С таким именно чувством взглянул я на молодого человека, сидевшего на каменной скамейке в нише стены, на площадке, расположенной приблизительно в половине лестницы. Его голова склонялась на грудь, сложенные руки лежали на коленях; он, казалось, заснул или был погружен в глубокую задумчивость. Мой взгляд, скользнув по высокому чистому лбу мыслителя, на который падала темно-каштановая прядь волос, по тонким аристократическим чертам с прямым носом и узкими губами, подметил необычную бледность лица… и за этим последовала мысль, что он сидит как-то очень неподвижно и тихо. Я подошел на шаг ближе, и увидел, что весь левый борт его синего пиджака был покрыт запекшейся кровью, красные капли которой успели застыть на полу у его ног.
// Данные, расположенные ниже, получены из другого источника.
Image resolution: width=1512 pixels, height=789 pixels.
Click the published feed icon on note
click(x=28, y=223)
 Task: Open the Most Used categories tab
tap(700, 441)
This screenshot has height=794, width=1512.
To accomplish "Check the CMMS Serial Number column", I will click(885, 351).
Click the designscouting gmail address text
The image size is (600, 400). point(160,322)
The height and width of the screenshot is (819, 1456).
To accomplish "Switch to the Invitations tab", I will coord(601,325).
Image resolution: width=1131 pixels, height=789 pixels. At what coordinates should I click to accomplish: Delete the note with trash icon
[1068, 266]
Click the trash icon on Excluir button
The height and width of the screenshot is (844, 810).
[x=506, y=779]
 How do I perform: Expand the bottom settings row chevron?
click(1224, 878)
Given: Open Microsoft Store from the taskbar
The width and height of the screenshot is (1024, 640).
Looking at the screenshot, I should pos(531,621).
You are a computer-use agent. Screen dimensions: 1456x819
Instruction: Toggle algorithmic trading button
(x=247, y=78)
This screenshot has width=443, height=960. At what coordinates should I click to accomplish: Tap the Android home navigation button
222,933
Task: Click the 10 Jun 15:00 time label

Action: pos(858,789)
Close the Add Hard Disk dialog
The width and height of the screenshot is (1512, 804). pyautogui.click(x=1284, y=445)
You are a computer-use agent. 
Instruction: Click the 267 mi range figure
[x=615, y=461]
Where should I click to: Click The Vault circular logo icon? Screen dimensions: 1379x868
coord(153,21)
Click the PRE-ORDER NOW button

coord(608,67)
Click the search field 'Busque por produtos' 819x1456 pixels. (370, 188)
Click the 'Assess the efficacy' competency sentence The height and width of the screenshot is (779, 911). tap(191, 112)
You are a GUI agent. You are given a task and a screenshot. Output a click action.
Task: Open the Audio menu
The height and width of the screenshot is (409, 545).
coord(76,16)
Когда я, задыхаясь, после долгих, как мне показалось, поисков, остановил контролера, тот сразу перед моими изумленными глазами превратился в двух, потом в трех, и когда я вернулся обратно, чтобы показать свою страшную находку, меня сопровождала уже целая экскурсия, не менее как из пятерых, неизвестно откуда взявшихся кондукторов и билетеров обоего пола.

Не было и речи о том, чтобы я продолжал свое путешествие. Четверть часа спустя я сидел в ближайшем комиссариате и старался ответить на вопросы, задаваемые мне наперекрест комиссаром и инспектором, подозрения которых, я чувствовал, всё росли и росли.

– Так вы утверждаете, что не были знакомы с этим господином Любомирским? Он, однако, русский, как и вы, – говорил комиссар, бросая в пепельницу догоревшую сигару.

– Не только не был знаком, но и не знал его имени. В Париже живет много тысяч русских эмигрантов, – ответил я.

– Вы журналист? – вернулся в атаку чиновник, смотря в мои бумаги. – Для каких газет вы пишете? Для советских?